[[ Input, beginning ]]

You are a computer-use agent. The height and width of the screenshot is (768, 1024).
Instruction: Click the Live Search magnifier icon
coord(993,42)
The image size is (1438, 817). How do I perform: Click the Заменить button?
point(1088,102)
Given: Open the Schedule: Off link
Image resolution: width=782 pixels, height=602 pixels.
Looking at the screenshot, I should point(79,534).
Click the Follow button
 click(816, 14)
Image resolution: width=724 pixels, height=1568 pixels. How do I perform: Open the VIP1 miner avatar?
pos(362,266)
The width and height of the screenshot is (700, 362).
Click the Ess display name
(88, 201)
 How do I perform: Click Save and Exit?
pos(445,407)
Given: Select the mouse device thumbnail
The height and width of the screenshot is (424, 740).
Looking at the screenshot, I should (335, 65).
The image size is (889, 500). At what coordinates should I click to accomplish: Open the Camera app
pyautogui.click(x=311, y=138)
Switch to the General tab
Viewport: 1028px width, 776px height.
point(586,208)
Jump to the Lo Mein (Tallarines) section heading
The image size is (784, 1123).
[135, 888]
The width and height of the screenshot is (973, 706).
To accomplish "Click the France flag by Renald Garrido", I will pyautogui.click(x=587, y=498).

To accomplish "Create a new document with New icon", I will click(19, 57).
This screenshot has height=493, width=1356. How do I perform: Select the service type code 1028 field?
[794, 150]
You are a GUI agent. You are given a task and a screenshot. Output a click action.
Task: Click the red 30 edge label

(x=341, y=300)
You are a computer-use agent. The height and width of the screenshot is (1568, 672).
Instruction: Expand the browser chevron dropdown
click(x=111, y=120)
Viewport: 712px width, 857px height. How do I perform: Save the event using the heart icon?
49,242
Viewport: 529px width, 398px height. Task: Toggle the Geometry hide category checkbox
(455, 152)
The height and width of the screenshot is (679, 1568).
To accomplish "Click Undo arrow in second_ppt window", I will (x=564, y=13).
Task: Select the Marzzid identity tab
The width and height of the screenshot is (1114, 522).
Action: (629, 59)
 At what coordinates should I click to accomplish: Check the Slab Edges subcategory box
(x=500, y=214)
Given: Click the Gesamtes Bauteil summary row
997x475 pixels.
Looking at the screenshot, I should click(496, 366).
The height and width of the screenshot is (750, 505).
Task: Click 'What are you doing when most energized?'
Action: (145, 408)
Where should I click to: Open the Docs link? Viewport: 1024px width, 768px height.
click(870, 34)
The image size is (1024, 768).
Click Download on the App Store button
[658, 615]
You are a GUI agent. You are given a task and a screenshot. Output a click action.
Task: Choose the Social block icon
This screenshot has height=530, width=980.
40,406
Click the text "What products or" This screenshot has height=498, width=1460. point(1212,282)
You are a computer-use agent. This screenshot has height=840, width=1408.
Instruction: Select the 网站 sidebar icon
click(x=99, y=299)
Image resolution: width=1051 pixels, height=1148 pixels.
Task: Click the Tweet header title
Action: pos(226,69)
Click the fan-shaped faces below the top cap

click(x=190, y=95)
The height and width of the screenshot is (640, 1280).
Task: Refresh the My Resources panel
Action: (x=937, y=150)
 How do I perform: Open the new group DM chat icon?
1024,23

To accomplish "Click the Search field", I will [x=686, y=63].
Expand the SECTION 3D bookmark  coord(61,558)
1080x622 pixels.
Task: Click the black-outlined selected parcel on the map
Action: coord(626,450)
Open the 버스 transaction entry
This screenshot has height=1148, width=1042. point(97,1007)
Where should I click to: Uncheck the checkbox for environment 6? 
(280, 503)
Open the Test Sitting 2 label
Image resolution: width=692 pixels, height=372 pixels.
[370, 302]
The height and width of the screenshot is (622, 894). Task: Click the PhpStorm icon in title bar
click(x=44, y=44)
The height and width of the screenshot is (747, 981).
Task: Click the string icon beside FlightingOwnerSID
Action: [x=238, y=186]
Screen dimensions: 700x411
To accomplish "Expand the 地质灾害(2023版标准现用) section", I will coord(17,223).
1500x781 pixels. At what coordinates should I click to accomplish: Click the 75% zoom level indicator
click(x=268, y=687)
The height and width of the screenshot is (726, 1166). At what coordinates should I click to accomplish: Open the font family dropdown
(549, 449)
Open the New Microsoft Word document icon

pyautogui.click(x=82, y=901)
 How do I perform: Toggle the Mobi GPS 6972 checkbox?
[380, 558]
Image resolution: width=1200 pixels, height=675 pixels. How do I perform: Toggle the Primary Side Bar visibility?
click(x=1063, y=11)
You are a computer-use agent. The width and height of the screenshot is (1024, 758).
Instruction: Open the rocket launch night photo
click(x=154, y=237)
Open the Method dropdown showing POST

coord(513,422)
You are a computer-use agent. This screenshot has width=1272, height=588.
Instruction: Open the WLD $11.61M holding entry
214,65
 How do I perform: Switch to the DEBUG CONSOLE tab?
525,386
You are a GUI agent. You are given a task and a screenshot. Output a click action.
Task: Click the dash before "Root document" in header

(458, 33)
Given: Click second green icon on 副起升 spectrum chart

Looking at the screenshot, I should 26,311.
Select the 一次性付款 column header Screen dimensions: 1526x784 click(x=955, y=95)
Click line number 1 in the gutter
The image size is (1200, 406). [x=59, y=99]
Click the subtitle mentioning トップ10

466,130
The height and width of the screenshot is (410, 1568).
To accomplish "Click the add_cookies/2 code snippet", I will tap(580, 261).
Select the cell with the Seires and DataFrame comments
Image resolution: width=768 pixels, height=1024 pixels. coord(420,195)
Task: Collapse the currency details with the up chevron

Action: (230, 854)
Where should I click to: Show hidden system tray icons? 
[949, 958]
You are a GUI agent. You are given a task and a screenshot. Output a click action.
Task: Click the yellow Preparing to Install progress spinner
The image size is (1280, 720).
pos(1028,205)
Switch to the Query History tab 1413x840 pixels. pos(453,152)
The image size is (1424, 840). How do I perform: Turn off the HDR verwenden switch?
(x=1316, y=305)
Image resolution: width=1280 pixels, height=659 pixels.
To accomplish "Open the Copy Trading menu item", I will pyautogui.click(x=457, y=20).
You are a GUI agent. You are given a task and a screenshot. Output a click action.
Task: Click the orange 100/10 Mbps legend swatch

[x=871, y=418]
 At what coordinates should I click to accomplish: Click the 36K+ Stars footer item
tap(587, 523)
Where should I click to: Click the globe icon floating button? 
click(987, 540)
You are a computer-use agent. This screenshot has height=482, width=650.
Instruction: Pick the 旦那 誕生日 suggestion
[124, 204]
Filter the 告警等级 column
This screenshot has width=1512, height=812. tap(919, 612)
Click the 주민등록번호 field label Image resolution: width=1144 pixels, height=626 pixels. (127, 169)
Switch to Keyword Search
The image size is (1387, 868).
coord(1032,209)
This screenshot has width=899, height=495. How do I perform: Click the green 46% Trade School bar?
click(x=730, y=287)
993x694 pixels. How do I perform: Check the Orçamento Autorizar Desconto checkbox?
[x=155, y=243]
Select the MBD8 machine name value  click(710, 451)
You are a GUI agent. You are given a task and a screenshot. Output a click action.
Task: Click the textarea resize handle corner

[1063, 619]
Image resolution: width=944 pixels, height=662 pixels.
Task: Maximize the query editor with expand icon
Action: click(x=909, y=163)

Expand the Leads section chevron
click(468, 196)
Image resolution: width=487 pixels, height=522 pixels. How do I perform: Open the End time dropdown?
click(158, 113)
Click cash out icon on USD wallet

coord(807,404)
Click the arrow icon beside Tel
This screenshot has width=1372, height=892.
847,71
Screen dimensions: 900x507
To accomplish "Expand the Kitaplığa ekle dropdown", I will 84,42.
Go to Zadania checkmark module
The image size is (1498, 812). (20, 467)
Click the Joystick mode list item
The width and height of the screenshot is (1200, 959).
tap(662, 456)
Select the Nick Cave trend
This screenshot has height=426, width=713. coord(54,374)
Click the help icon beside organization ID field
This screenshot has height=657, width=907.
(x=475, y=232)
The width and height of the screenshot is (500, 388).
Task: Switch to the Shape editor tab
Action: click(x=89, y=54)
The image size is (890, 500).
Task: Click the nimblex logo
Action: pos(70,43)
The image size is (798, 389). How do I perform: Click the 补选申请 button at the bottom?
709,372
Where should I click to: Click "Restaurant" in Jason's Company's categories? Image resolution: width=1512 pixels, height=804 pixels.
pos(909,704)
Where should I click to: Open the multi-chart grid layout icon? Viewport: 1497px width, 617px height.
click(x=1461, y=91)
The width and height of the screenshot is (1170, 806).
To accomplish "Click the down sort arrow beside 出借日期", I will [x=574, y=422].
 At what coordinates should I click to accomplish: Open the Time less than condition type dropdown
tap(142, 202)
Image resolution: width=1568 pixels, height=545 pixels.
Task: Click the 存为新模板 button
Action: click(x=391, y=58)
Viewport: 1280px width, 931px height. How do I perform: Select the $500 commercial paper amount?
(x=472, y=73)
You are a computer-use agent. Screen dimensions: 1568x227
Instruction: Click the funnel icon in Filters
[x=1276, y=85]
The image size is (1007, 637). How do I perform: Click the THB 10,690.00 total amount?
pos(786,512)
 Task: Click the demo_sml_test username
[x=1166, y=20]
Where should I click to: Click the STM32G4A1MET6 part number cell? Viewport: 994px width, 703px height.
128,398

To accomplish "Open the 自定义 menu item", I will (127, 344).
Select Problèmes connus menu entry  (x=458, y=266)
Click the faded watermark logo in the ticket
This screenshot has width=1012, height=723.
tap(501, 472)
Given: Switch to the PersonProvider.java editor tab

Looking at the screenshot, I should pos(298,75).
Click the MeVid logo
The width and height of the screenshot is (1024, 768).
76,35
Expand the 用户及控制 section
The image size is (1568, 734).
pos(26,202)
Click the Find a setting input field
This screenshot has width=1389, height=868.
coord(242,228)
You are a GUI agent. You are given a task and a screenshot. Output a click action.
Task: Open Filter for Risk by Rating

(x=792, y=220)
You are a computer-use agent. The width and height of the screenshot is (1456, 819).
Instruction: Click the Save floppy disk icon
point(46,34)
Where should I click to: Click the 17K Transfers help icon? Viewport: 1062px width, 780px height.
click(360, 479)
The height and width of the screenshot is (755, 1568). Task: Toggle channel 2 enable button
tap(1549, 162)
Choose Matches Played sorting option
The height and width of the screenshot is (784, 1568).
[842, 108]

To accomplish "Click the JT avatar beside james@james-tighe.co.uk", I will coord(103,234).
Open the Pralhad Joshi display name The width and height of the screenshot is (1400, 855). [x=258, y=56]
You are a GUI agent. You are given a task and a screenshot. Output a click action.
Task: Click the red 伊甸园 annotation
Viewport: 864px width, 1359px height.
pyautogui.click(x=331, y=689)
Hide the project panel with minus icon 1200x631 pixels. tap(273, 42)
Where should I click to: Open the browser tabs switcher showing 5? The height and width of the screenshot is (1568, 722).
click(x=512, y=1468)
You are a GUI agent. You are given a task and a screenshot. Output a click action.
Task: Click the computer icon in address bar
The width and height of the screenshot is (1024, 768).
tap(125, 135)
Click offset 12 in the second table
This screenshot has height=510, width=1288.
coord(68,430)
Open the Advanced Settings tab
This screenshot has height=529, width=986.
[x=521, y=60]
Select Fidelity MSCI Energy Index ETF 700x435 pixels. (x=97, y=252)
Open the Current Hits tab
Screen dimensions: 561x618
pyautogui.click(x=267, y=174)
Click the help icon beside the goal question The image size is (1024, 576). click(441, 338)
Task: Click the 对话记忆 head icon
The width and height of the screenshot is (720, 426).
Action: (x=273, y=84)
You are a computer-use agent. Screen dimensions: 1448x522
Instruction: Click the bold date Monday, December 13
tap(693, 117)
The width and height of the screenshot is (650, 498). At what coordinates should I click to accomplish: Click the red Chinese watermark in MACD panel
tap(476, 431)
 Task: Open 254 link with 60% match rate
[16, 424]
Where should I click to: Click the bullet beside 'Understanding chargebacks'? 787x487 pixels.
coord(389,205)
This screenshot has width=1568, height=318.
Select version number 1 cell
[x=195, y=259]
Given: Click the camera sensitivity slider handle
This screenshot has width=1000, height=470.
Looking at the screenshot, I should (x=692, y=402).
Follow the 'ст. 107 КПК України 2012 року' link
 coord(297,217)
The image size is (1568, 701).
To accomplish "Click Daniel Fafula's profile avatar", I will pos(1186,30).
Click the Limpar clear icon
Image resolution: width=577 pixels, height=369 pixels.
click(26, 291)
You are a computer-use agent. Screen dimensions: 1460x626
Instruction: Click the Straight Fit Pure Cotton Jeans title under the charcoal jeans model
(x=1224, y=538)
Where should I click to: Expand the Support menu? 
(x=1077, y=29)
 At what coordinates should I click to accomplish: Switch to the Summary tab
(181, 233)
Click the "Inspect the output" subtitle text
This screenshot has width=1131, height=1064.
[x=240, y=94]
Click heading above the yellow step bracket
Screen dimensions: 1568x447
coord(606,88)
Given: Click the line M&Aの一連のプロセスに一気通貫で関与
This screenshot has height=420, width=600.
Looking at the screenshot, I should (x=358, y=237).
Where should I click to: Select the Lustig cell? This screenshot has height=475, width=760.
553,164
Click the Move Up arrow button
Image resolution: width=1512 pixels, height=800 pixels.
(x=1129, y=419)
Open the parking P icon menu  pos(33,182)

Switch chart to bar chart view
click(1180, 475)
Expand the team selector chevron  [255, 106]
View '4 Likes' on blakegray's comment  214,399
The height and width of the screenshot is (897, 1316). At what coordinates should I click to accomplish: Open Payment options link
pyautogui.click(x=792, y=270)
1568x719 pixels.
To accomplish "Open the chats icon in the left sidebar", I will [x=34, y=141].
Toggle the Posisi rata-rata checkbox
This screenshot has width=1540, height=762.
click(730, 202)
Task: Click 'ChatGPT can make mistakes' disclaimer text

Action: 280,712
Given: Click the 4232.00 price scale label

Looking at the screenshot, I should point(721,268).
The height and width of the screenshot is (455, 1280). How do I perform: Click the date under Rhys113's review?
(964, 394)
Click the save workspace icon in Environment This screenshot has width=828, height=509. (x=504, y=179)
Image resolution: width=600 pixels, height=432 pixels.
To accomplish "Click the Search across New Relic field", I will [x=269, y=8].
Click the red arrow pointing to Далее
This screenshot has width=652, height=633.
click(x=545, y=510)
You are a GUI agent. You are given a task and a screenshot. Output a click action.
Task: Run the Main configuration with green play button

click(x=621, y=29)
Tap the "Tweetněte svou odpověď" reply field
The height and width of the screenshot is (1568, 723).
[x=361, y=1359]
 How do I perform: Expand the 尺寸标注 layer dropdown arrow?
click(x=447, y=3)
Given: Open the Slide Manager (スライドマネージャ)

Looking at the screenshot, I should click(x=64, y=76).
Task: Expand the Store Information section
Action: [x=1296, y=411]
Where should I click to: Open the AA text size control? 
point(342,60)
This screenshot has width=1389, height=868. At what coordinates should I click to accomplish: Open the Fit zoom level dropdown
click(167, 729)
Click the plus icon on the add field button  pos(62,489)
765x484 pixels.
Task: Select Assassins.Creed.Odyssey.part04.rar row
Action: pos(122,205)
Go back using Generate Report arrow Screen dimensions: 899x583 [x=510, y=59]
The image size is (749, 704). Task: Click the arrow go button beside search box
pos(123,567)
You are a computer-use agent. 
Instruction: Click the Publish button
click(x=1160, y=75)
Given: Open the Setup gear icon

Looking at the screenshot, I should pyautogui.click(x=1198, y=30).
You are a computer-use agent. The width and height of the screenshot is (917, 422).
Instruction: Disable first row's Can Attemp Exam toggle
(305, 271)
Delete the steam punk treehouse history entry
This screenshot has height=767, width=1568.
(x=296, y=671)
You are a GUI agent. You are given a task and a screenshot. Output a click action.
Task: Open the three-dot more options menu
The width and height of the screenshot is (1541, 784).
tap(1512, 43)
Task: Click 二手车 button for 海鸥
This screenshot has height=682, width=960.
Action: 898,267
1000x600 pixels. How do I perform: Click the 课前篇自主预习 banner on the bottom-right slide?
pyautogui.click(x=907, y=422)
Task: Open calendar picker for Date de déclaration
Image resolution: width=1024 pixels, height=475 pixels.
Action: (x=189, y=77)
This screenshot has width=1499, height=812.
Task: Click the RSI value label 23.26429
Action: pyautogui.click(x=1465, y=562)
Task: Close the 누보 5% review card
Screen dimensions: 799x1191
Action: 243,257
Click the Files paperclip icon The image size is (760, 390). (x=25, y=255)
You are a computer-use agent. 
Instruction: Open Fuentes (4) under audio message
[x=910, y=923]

[[ Input, end ]]

§ **Instructions for the task**
Your answer should be the lines above, from the line containing "Select Fidelity MSCI" up to and including the line containing "Task: Click the 对话记忆 head icon", reproduced exactly and with nothing else.

§ **Your response**
Select Fidelity MSCI Energy Index ETF 700x435 pixels. (x=97, y=252)
Open the Current Hits tab
Screen dimensions: 561x618
pyautogui.click(x=267, y=174)
Click the help icon beside the goal question The image size is (1024, 576). click(441, 338)
Task: Click the 对话记忆 head icon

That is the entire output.